Updating a DIVOC Certificate

Purpose

The purpose of this document is to outline the features and workflow of DIVOC's “Update Certificate” service.

Overview

• DIVOC provides an “update certificate” feature to help beneficiaries make changes in a certificate if any information was captured incorrectly during the beneficiary registration or vaccination process.

• For this purpose, DIVOC provides an “Update Certificate API,” for a source system (e.g. a vaccination platform) to update the vaccination as well as beneficiary details in digital certificates issued by DIVOC.

• There are multiple ways of using this service. The issuing authority can enable a self-service portal, or set up a call centre, or the source system can capture the update requests directly, which can then call the Update API to facilitate the updates/corrections to the specific certificates. The key requirement here is that the “Update Certificate API” is called by the source system(s) to update an issued certificate. Using this API, the source system can update a beneficiary’s latest as well as previously issued digital certificates.

Update Certificate API

As outlined earlier, DIVOC’s “Update Certificate” API is used by source systems to perform updates to already-issued certificates. You can refer to the update API specification link .

Sample API Payload

[
  {
    "preEnrollmentCode": "987456126",
    "recipient": {
      "name": "John Doe",  
      "dob": "1987-04-21",
      "nationality": "Dutch",
      "identity": "872550100V",
      "contact": [
        "tel:1691742639"
      ]
    },
    "vaccination": {
      "name": "Covishield",
      "batch": "41202025",
      "manufacturer": "astrazeneca",
      "date": "2021-10-17T13:10",
      "effectiveStart": "2021-10-25",
      "effectiveUntil": "2022-10-24",
      "dose": 1,
      "totalDoses": 2
    },
    "vaccinator": {
      "name": "Bartjan Verduijn"
    },
    "facility": {
      "name": "MOH Gothatuwa"
    }
  }
]

What can be updated/corrected?

1. An issued certificate’s QR code contains the two categories of information:

- Personal information, for example:

• Beneficiary name

• Gender

• Date of Birth

- Event details, for example:

• Vaccine type/prophylaxis

• Vaccine name/brand

• Manufacturer Vaccine batch

• Vaccination date

• Facility ID/name

• Country of issuance

• Issuer

• Dose number

• Total dose count

2. Any or all of the above fields can be corrected/updated by calling the Update Certificate API by a source system.
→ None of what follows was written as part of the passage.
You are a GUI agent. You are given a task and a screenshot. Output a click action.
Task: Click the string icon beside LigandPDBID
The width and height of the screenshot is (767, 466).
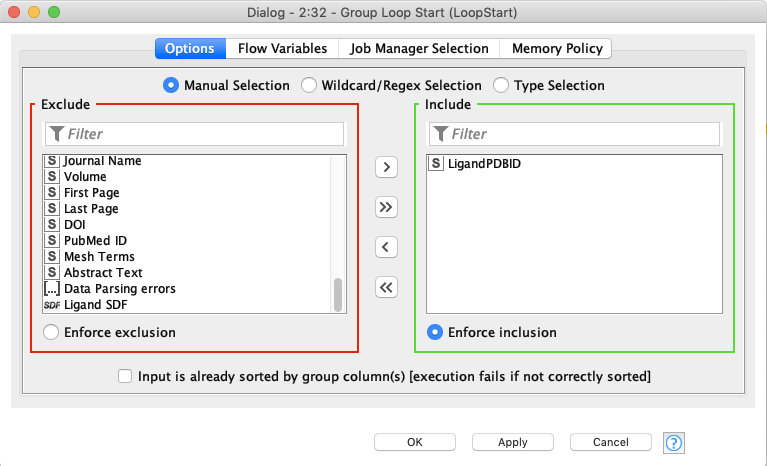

3. The Update Certificate API requires beneficiary ID/enrollment code and dose number as an input to fetch the right certificate that needs to be updated.
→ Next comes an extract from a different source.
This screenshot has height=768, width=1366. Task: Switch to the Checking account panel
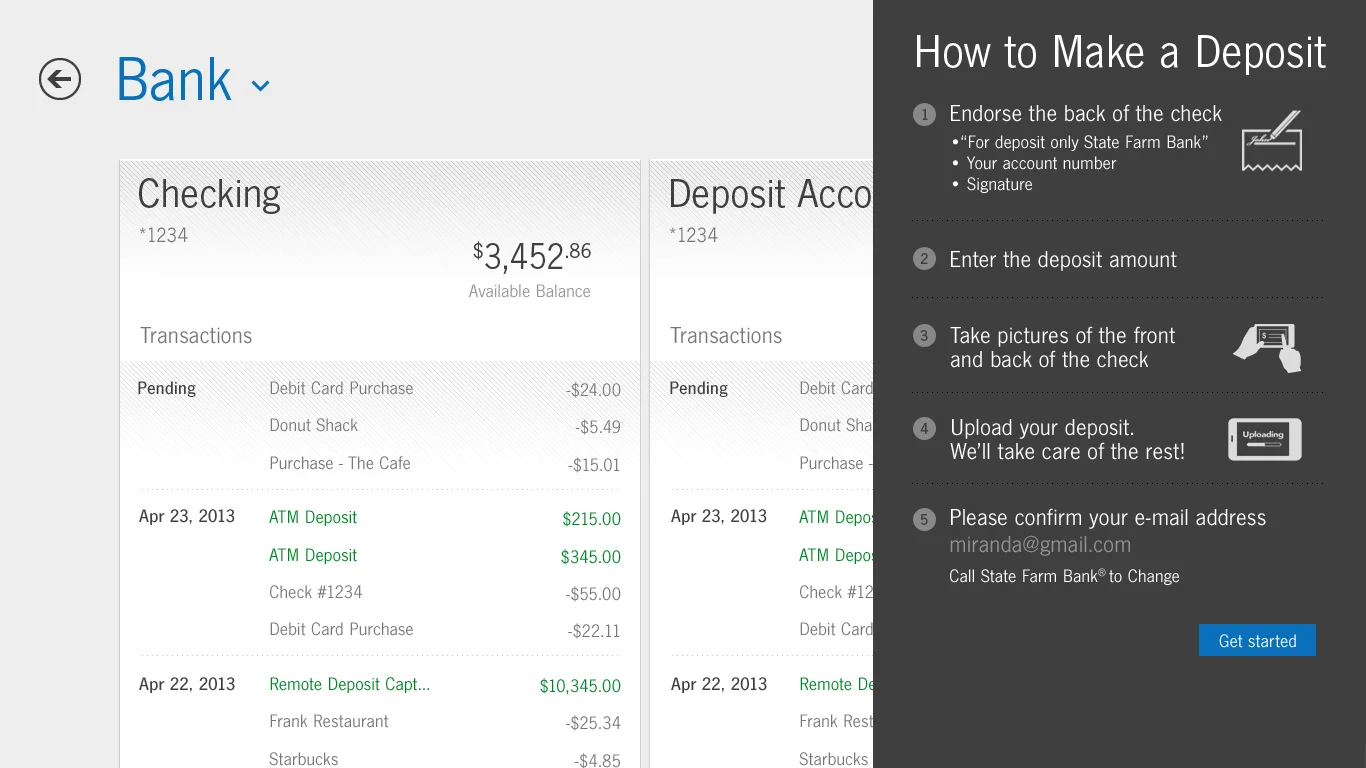click(208, 194)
4. Once the certificate is fetched, the update API updates the information against the certificate ID as provided in the API payload input.
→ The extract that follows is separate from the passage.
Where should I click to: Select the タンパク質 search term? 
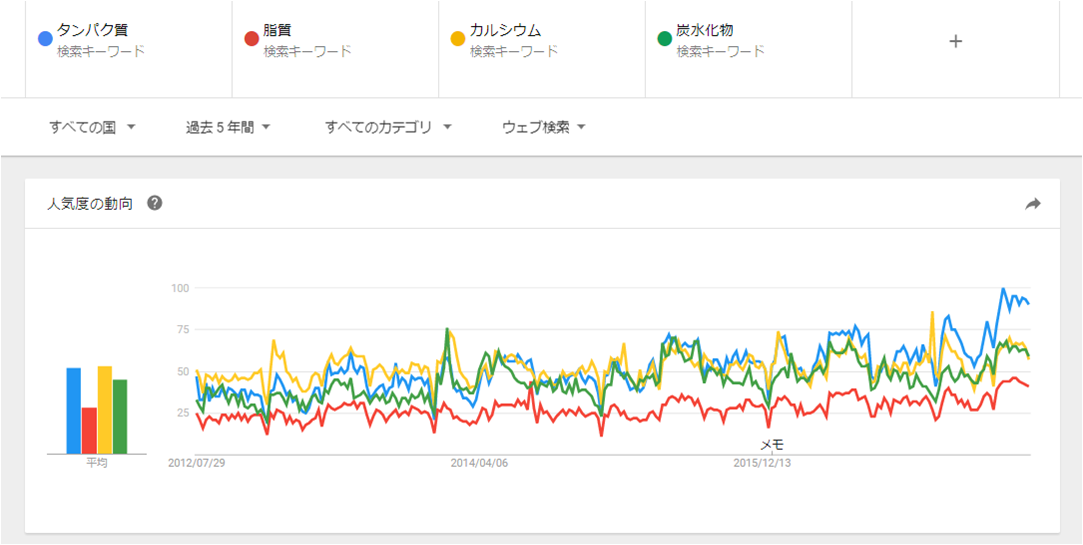[x=92, y=31]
5. Once the certificate is updated, a new certificate is issued with a new certificate ID and updated information. The older certificate gets revoked by an automated revocation workflow using DIVOC’s “Revoke API.”

6. The revoked certificate is moved to the Certificate Revocation List (CRL). If the older revoked certificate is scanned by a verifier, the verification screen will show “certificate revoked.”

7. For update scenarios, DIVOC can also enable configuring a custom message for beneficiaries trying to verify the older corrected and revoked certificate as: “certificate revoked, please download the updated certificate from the portal.”

8. Updates/corrections can be made in the provisional and final certificate for any of the fields present in the QR code as per the issuing authority’s requirements and approved flow.

9. It is strongly recommended that an issuing authority should allow information correction/updates only after verifying the required proofs uploaded by the beneficiary.